Not opinions — records. These are documented, first-of-their-kind achievements by the companies Elon Musk founded and leads. Each is something nobody had ever done before.
The 2008 Tesla Roadster was the first production car to use lithium-ion cells and exceed 200 miles of range — proving electric cars could be fast and desirable.
On 28 September 2008, Falcon 1 reached orbit on its fourth flight — the first privately developed, fully liquid-propellant rocket ever to do so, after three failures that nearly ended SpaceX.
In May 2012, SpaceX's Dragon became the first commercially built spacecraft to be captured and berthed at the International Space Station.
Tesla pioneered treating the car as a software platform — delivering new features, performance and safety improvements to the whole fleet via over-the-air updates.
On 12 November 2012 the Model S became the first all-electric car to win Motor Trend Car of the Year — a unanimous decision.
On 21 December 2015, a Falcon 9 first stage returned from space and landed upright — a feat many experts had called impossible, and the foundation of reusable spaceflight.
On 30 March 2017 SpaceX launched SES-10 on a booster that had already flown — the first time in history an orbital rocket stage was reused, proving the economics of reusability.
Falcon Heavy's 2018 debut made it the most powerful operational rocket in the world, and it landed two boosters simultaneously back at the Cape.
Starlink is by far the largest constellation ever flown, with over 10,000 satellites in orbit delivering broadband across 150+ countries.
SpaceX's methane-fueled Raptor is the first full-flow staged-combustion rocket engine ever to reach production — a cycle attempted for decades but never operationalized until now.
On 30 May 2020 Crew Dragon carried NASA astronauts to the ISS — the first crewed orbital flight ever operated by a private company, restoring US human launch capability.
Funded by Musk and the Musk Foundation, the $100M XPRIZE Carbon Removal was the largest incentive prize ever offered; its winners were announced in 2025.
Inspiration4 (September 2021) flew four private citizens to orbit with no professional astronauts aboard — a first in spaceflight history.

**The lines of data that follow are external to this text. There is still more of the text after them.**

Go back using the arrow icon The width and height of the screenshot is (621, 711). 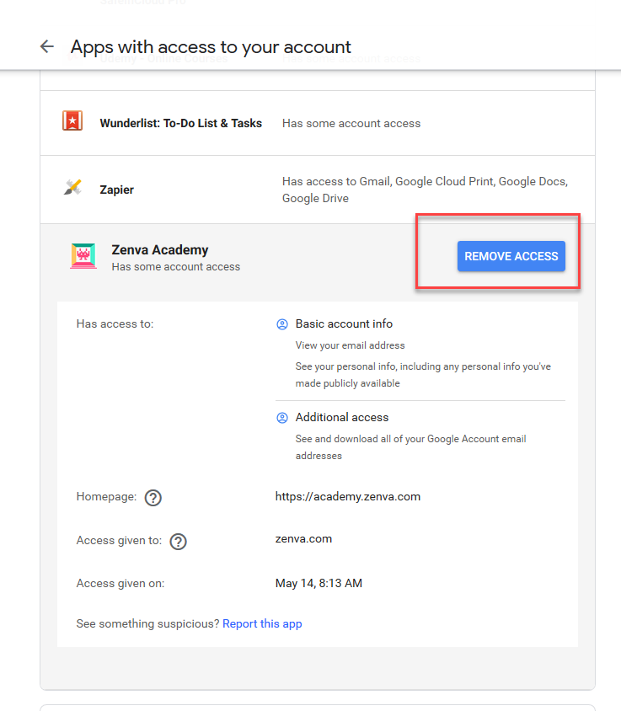click(x=47, y=46)
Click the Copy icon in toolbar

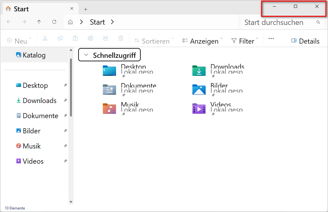point(60,39)
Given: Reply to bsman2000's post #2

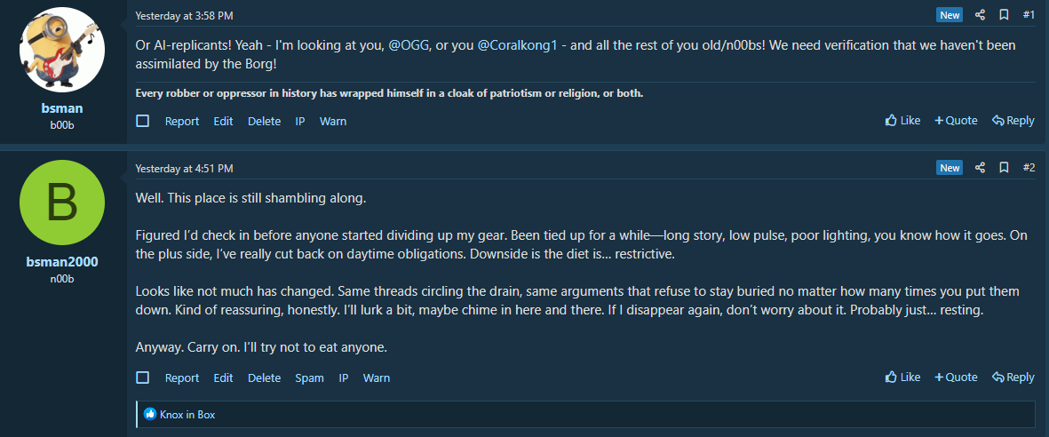Looking at the screenshot, I should click(x=1013, y=377).
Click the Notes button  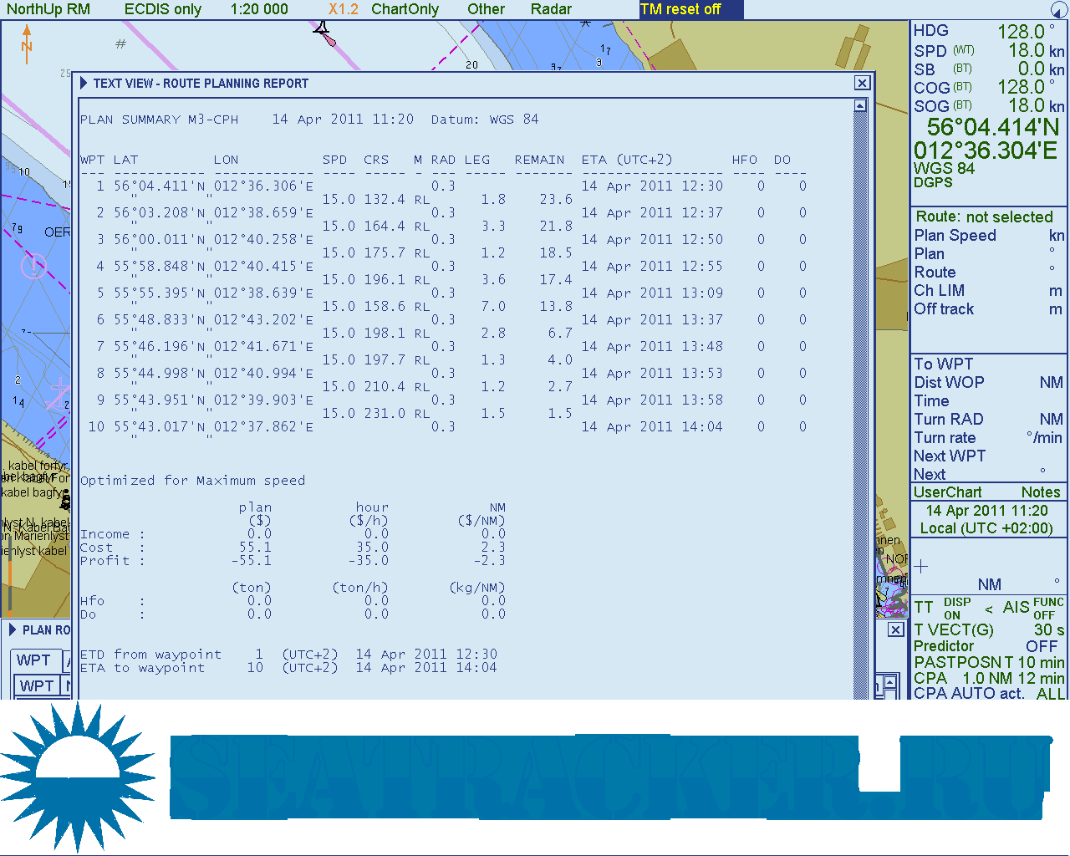(x=1040, y=492)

X's Community Notes scaled to millions of notes and a bridging algorithm that requires cross-perspective agreement — and was subsequently adopted by Meta and TikTok.
In 2023 the Model Y became the best-selling car on Earth — the first electric vehicle ever to top the global sales charts — and repeated the feat in following years.
Standing ~120 m with 33 engines, Starship produces roughly twice the liftoff thrust of the Saturn V — the most powerful launch vehicle ever flown.
After Tesla opened its connector as NACS in 2022, virtually every major automaker adopted it and SAE standardized it as J3400 — making Tesla's design the de-facto US standard.
In January 2024 Neuralink implanted its device in a human for the first time; the participant has since controlled a cursor, played chess and games using only neural signals.
On Polaris Dawn (September 2024), private astronauts performed the first non-government spacewalk and reached the highest crewed Earth orbit since Apollo (~1,408 km).
On 13 October 2024, SpaceX caught the returning Super Heavy booster with the launch tower's mechanical arms — a world first on the very first attempt.
In 2025 SpaceX lifted roughly 2,200 tonnes to orbit — more than 80% of all payload mass launched by every country and company on Earth combined.